■ **Problem details**
Taking the records line by line, how many lines contain the word "beside"? Answer with the number only.

(Stored records)
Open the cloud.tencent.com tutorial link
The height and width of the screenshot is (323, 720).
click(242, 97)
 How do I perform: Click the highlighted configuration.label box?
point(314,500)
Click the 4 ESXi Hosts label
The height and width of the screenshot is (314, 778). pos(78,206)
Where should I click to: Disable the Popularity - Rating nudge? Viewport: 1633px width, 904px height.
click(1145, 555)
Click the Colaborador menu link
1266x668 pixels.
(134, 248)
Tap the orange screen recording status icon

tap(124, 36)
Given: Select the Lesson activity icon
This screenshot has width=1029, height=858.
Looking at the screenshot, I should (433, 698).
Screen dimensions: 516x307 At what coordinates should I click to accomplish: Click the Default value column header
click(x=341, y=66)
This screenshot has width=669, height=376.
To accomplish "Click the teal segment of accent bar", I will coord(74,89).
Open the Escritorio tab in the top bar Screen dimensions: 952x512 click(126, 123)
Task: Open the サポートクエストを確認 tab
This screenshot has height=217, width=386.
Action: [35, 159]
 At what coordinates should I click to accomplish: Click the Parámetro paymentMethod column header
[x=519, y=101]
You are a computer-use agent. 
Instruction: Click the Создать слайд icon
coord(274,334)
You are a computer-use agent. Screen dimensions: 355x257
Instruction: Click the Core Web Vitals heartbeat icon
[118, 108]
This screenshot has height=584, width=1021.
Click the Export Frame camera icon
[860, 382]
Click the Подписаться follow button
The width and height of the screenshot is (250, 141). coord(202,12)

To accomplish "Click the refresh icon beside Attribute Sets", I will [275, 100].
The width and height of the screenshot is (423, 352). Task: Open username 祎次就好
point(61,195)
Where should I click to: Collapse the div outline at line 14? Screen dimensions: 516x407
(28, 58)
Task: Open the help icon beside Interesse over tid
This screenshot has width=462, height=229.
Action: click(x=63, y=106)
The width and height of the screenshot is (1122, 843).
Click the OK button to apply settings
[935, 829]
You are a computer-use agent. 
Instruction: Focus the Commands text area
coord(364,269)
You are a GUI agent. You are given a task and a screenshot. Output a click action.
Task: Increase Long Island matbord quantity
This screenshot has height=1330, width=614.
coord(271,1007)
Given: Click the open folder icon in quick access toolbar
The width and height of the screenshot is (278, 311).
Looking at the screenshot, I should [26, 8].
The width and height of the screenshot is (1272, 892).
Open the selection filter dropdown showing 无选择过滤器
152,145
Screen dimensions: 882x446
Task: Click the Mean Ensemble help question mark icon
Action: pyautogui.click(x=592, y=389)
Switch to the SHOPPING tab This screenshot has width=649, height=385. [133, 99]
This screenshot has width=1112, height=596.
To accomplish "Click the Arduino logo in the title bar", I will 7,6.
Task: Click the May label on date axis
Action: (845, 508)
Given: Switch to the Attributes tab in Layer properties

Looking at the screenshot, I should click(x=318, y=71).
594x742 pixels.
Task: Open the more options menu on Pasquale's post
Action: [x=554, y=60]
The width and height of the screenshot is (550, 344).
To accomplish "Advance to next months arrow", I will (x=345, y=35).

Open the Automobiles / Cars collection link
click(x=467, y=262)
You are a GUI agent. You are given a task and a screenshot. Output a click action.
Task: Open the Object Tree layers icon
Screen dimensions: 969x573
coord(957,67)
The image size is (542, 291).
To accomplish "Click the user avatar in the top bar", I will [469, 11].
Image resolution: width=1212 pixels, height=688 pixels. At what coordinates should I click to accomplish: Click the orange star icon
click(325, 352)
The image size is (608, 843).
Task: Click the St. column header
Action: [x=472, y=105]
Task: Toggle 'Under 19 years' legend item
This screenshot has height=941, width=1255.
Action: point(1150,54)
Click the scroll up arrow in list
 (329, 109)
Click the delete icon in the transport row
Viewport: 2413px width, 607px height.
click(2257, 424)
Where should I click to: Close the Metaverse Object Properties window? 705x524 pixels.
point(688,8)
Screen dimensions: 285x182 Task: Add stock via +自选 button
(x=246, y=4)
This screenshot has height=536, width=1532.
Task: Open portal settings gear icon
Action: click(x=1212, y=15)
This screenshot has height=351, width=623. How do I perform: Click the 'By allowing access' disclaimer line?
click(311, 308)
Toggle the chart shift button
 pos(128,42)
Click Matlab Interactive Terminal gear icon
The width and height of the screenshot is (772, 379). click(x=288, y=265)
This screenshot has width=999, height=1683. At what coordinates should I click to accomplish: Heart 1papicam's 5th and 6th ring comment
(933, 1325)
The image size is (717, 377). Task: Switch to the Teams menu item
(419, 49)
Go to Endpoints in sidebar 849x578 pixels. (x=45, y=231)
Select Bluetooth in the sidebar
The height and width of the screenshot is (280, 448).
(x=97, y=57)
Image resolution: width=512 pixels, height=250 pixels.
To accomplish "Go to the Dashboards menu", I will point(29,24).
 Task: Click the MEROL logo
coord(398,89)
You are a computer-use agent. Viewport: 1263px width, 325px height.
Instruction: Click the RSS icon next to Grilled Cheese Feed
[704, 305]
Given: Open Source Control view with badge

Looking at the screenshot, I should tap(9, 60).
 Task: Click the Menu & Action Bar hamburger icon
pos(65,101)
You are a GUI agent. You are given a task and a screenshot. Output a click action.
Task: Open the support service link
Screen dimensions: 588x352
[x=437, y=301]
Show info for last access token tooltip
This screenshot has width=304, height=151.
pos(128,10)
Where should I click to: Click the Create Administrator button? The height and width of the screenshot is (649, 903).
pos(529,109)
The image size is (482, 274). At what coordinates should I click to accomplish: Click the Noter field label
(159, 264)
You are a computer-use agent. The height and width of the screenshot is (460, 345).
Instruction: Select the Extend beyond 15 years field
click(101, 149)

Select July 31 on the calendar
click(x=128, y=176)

■ **Solution to this exercise**
2